Слабость Аудиторов заключалась в том, что они не могли не подчиниться прямому приказу, по крайней мере, в течение двух секунд. Он развернулся или, правильнее говоря, пропустил себя через себя, чтобы посмотреть в другую сторону.

Крышка Сундука захлопнулась со звуком, напоминающим звук форели, поймавшей неосторожную поденку.

— Надеюсь, оно узнает, что такое настоящий страх, — подумал Ринсвинд. Из воздуха появлялись новые тени. Самое время бежать.

Глава 18. Когда идея витает в воздухе

Дарвин сидел на берегу и наблюдал за пчёлами, осами и цветами… В последнем абзаце «Происхождения видов» мы находим довольно красивый и важный отрывок, который намекает на такое времяпровождение:

«Любопытно созерцать густо заросший берег, покрытый многочисленными, разнообразными растениями с поющими в кустах птицами, порхающими вокруг насекомыми, ползающими в сырой земле червями, и думать, что все эти прекрасно построенные формы, столь отличающиеся одна от другой и так сложно одна от другой зависящие, были созданы благодаря законам, еще и теперь действующим вокруг нас».
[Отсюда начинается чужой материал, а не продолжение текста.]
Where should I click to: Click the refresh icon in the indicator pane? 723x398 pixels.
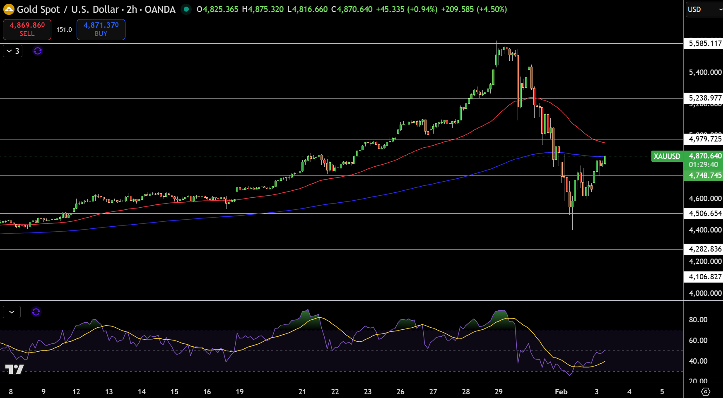[36, 312]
Давай, Пейли, порадуй меня.

Все усилия волшебников были направлены на то, чтобы он написал «Происхождение», не «Теологию». Конечно, для Дарвина это имело большое значение, а так же это было важно для тех людей, которые определяли ход истории. Но подобно тому, как мы задавались вопросом о том, оказало ли убийство Линкольна значительное влияние на последующие события, мы так же может задаться таким же вопросом о Дарвине и работе всей его жизни. Будет ли это настолько важно, если волшебники потерпят неудачу?
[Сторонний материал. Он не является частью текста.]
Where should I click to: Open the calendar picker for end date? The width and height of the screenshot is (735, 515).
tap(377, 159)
Да, метафорические волшебники, как вы понимаете. Да, но разве эта цепь счастливых совпадений, которая привела Чарльза на борт Бигля действительно выглядела несколько подозрительной, но никак не волшебной?

Что ж, давайте зададим этот вопрос более приемлемым способом. Насколько в действительности радикальной была теория естественного отбора Дарвина? Были ли у него догадки, о которых прежде никто не думал? Или ему просто случилось оказаться в центре общественного внимания, тогда как сама идея уже какое-то время витала в воздухе? Какой чести он должен был удостоится?

Тот же вопрос может касаться (и касается) множества «революционных» научных понятий. Роберту Гуку, ещё до Ньютона, пришла идея закона обратных квадратов гравитации. Минковский, Пуанкаре и другие учёные разработали большую часть теории относительности, до того, как это сделал Эйнштейн. Фракталы в некотором виде существовали по крайней мере уже сто лет до того, как их начал активно продвигать Бенуа Мандельброт и они превратились в главную отрасль прикладной математики. Первые намёки на теорию хаоса можно обнаружить в призовых мемуарах Пуанкаре 1890 года об устойчивости Солнечной Системы, возможно за 75 лет до того, как начала развиваться сама тема.

Как начинаются революции в науке и что определяет кому достанется вся слава? Таланты в публицистике? Лотерея?